Indian Hawthorn (Raphiolepis indica) hit the landscape scene pretty big in the early 1980′s. At the time I turned up my nose at them because I didn’t believe they were winter hardy in the metro Atlanta area. By the winter of 1983-84 I was justified in my concerns when the temps dropped to -5 at my house in Marietta. The hawthorns didn’t make it. None of them. Of course, they weren’t the only ones that succumbed. Many of the Southern Indica azaleas, crepemyrtles, and pyracantha didn’t make it either. Come to think of it, we don’t use pyracantha (Firethorne, in English) much to this day. Maybe it’s the thorns.
At any rate, Indian Hawthorn came roaring back to popularity after that very hard winter. People were replacing dead Indian Hawthorn with more Indian Hawthorn. I remember thinking, “How stupid. The replacement plants will just freeze again the next time we have a hard winter.” That was perhaps 1985 and they have yet to have a large scale die off like they did in 1983. Was I mistaken?
A couple of things happened in the years since. First, we had several years of mild or ‘normal’ winters. Second, the plant breeders got busy, and perhaps learned a lesson from that cold winter, and began to breed plants that were a little more cold hardy that the early cultivars. That was 25 years ago and it’s been ‘steady as she goes’. Or has it?
While there hasn’t been a really bad winter to cause a large scale die off there is another nemesis lurking in the landscape. Entomosporium leaf spot (Leaf Spot, in English) is causing moderate losses in Indian Hawthorn plantings in the metro Atlanta area. I have observed plantings in Lilburn and Locust Grove just this week that showed heavy infestations of the disease.
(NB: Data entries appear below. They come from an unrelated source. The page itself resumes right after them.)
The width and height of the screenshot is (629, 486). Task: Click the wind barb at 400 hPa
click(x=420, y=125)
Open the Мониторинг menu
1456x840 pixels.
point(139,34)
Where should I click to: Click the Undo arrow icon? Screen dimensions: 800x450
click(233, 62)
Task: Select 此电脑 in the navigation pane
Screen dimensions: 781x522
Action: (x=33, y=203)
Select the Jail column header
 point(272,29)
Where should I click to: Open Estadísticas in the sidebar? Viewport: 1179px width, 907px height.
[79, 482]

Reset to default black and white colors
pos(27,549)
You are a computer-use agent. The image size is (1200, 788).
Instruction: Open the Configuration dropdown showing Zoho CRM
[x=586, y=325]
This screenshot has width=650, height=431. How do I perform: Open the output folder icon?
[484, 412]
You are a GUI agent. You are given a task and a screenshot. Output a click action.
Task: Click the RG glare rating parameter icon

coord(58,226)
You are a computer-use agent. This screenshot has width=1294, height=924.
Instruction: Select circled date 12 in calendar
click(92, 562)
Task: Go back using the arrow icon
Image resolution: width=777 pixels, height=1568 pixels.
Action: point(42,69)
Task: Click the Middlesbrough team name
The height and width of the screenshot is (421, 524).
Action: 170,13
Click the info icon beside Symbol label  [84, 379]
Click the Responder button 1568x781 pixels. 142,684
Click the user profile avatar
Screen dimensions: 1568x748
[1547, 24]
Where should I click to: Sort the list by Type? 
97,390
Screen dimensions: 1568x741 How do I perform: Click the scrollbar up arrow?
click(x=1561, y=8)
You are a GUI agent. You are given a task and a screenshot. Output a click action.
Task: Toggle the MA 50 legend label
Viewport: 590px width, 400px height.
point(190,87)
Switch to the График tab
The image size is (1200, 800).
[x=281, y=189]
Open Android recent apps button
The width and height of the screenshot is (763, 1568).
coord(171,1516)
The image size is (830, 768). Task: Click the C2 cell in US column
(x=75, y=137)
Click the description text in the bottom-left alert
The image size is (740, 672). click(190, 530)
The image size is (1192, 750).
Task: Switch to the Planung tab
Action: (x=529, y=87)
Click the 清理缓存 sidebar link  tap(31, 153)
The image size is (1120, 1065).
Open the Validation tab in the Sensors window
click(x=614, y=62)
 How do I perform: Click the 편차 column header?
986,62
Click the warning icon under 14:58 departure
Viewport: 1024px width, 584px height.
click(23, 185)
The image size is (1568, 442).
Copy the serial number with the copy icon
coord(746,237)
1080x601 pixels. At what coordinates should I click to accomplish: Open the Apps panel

Before we discuss the treatment, a little background info: Indian hawthorn is in the Rose Family (Rosaceae, in Latin). Kin not only to roses, but apple trees, and Red Tip Photinias. Remember Red Tips? I remember selling them by the hundreds on any Saturday in the spring when I managed a Pike Nursery in the 80′s. They sold in one gallon pots for $1.88 and my little store would sell 500 to 1,000 a week. Red Tips were great until we had a couple of wet winters and they contracted a case of….you guessed it! Entomosporium Leaf Spot! Red Tips all across the land were dropping leaves like flies and there was little that could be done for them. It was a good example of what happens when we plant too much of one thing. Today you see Red Tips only rarely. Typically, they are in old hedge rows that have been abandoned, growing to 15′ or so when they aren’t sheared constantly. It’s ironic to me that the best treatment for the disease included leaving them alone.
While Indian hawthorn aren’t doomed to a similar fate as Red Tips, I think we will see some noticeable losses as we exit this rainy winter . Treatment includes pruning, sanitation, and spraying. Pruning , or shearing, is helpful to generate fresh growth where the plant has been defoliated . Sanitation means cleaning up the dead leaves that have fallen under the plant. This is more easily said than done because of the dense branch structure of the plant. Dig out what you can with your hands, then try using a blower to blast more out. A light layer of fresh, not re-used, pine straw will help reduce re-infecting the plant. And finally, spraying the plants with a fungicide called Mancozeb will keep the Leaf Spot at bay. As always, read and follow label directions when using any pesticide.